Tamborine and Eight Piglets
Last night this sow in our Tamworth line had eight piglets down in the south field shed. She’s giving me the eye, wondering if I’m going to disturb her. There is no need. She farrowed fine all by herself just like all good sows. We select hard for sows that can farrow year round on their own with little to no intervention on our part.
All they need is simply a private space away from the rest of the herd. In the warm months the sows go to the margins of the pastures, pick a spot, build a nest and defend it a day or few before giving birth. Then in a week or so they join other sows to form cohorts.
In the winter we provide that privacy by having winter paddocks for farrowing sows which are separate from the rest of the herds. There are deep bedding packs which produce belly heat and food from the composting action of the wood chips and hay. We give them hay, it takes about one round bale per litter, as well as fresh water – something otherwise frozen solid in our cold winter world.
Beyond these simple things we need do little for most farrowings. Farrowing crates and gestation crates are not necessary, contrary to the opinions of Big Ag. No drying off with towels, no iodine, not iron shots, no tail clipping, no teeth cutting. None of these popular interventions are necessary. The good sows nest and give birth without human intervention as nature evolved them to be able to do over millions of years.
24 Piglets in One Nest
Occasionally sows will be larger communal nests and all farrow together. With experienced good sows this is not a problem. These twenty-four piglets were also born last night in a group nest shared by three sows who are using bay four of the south field shed.

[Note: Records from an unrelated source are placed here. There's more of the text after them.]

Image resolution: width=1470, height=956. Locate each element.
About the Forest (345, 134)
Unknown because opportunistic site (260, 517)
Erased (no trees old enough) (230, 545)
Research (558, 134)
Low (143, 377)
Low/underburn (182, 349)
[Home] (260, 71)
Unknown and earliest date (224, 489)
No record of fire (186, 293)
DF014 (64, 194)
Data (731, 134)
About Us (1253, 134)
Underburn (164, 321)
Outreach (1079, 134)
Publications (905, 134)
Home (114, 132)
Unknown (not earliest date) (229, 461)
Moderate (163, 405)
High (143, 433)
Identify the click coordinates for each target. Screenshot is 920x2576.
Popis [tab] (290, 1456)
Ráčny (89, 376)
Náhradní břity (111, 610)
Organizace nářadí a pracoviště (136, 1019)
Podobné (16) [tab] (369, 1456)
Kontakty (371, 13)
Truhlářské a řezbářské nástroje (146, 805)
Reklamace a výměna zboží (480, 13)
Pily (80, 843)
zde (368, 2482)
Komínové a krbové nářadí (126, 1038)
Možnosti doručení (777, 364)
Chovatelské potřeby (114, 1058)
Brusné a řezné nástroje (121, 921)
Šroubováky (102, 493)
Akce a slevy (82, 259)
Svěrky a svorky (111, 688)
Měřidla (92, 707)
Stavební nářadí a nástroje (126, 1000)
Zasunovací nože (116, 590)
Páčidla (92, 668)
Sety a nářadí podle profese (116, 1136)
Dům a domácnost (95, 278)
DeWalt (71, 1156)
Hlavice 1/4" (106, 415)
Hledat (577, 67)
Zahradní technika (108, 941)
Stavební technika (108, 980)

It is interesting to note that while they have the opportunity to build their nests further back in the sheds they generally do it out at the front edge where they can see the bright sky. Pigs seem to like to sleep under the stars.
These are piglets who are a little older, a little bigger and were born a little earlier this month down in the house garden which is our oldest winter paddock. In the background you can see their father, our Berkshire boar Spitz, who is snuggled in with the sows.
Outdoors: 10°F/4°F Sunny
Tiny Cottage: 65°F/59°F
Daily Spark: Three Blind Men – name for a company who makes hunting shelters or window shades.